En küçük bavuluma, bir spor, bir topuklu ayakkabı, altı elbise, bir eşofman altı, üç t-shirt, iki dekolteli geceye yakışır üst, üç mini etek, bikini,(krem, cımbız, tırnak makası, beyaz kırmızı oje, törpü, yüz nemlendiricisi, saç şekillendirici, taraktan oluşan) bakım çantası ve ağrı kesici yara bandı gibi temel ilacımsıları attım. Bitti! Bir de büyükçe çantaya uyku tulumunu, çarşafı ve kırılmasın diye havlulara sardığım rakı şişesini attım. O da bitti!

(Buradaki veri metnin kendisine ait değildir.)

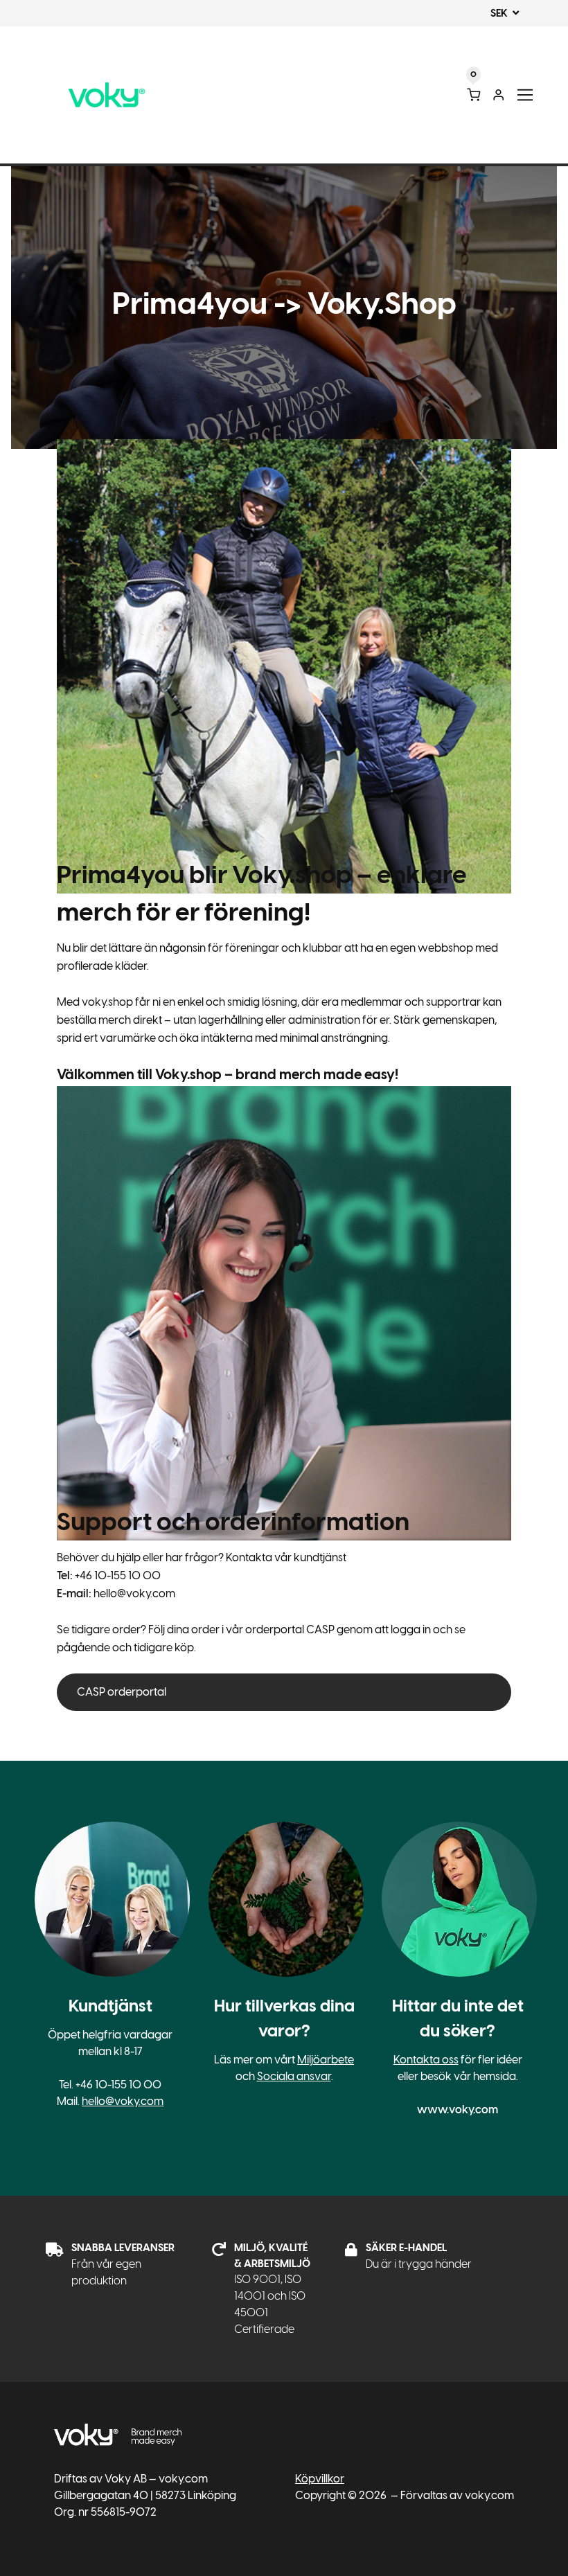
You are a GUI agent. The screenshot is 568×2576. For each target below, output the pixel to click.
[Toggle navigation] (525, 95)
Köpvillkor (319, 2478)
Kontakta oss (426, 2059)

Ardından da kendimi kuaföre attım. Her kadının hayat kurtarıcı 4lüsü _Fön, ağda, manikür, pedikür_ fasıllarını hallettim.

El çantamı da hazırladım, kitap, defter, göz bandı, deodorant, parmakarası terlik....



Yıllardır "morcuk" adını taktığım Sony'nin mp3'ünü kullanıyordum. Kimsede olmamasını, ekranı yokmuş gibi görünüp aslında bütün dış yüzeyini ekran olarak kullanışını seviyordum. Ama bütün elektroniklerimle aynı zamanda, üstelik upuzun yolculuğumda bir tek ona güvenirken beni terk etti!! Canı isteyince açılıyor, canı isteyince şak diye kapanıyor ve açılmıyordu.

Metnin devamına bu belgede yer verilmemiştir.